* _Required action_
In the concert review below, which song closes the 90-minute set?

* _Given text_
----

Looking around the audience filling the Manchester O2 Apollo you’re reminded that Marilyn Manson’s career has spanned over 24 years, as teenage goths bump elbows with casually dressed thirty somethings and rockers in their 40s.
This eclectic mix makes pleasing everyone hard, and therefore the choice of DJ Amazonica as the opening act is something of an odd one. The artist formerly known as Dirty Harry gamely mixes hip hop beats with classic rock and throws her hands in the air like she’s headlining an Ibiza club night but the audience are just not biting. There are cheers when she samples Smells Like Teen Spirit and Feel Good Hit Of The Summer but the feeling is like being at an underwhelming rock club night where you never get more than a minute of each song, and the applause after her thirty minute set is polite rather than enthusiastic.
An hour later the crowd is growing noticeably restless waiting for The Pale Emperor himself to appear, but when he finally does it’s explosive. The curtain falls and the band explode into Revelation #12 from new album Heaven Upside Down, before diving straight into the first real crowd pleaser of the night, The New Shit. Following his recent and well-publicised broken leg Manson himself opens the gig scooting and spinning around the stage in a throne-backed electric wheelchair before later theatrically limping to the front of the stage on a prosthetic leg where he spends most of the night. Never the most talkative or engaging frontman, Manson is at his darkly laconic best when playing his injury for laughs, the singer attended all night by a pair of faceless doctors in surgery scrubs who insist on dragging him back to his chair for “treatments” and costume changes between numbers. “These guys aren’t even real doctors. They only prescribe me legal drugs…” he complains sardonically from the darkness at one point to genuine laughter.
However, those moments of dark comedy aside, the truth is that there’s little challenging about this show. Newer material like KILL4ME is sprinkled in alongside hits like mOBSCENE, Disposable Teens and The Dope Show, with new single Say10 especially engaging the crowd and staking the strongest case to remain part of the set going forward. The band is very tight and professional, with new bassist Juan Alderete (of Racer X fame) an especially enjoyable on-stage presence. It’s still a powerful rock show, but for an artist who has built a career from controversy and creativity there’s little on show here. All the hits are played, the name of the city is shouted, the boxes are ticked.
There is some subtle creativity at work in the staging – the bleak and authoritarian set design and costumes slowly give way into seedy nightmares of hospitals and insanity, with well-designed lighting changes revealing the stage design by degrees as the night goes on. The imagery of a struggling Manson confined by his doctors to a dirty hospital bed for powerful renditions of Sweet Dreams (Are Made of This) and Tourniquet is strong. A blistering and crowd-pleasing version of the anthemic The Beautiful People closes out the 90-minute set, and you get the feeling that people are going home happy. Pleasing everyone may be hard, but Marilyn Manson still knows how to pull it off.

----

* _The data_
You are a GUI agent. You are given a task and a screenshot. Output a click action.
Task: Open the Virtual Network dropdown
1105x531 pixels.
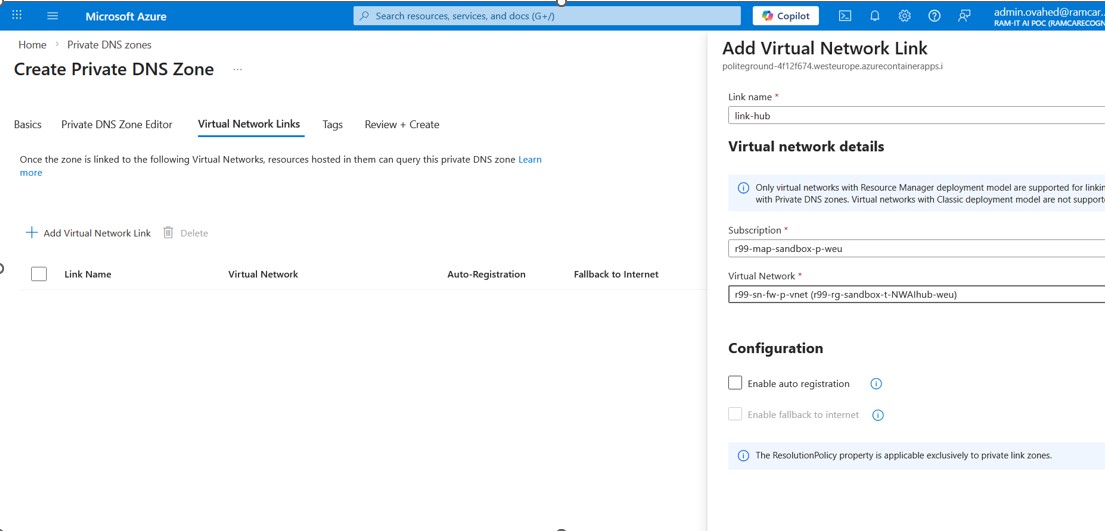coord(915,295)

----

* _Output of the task_
The Beautiful People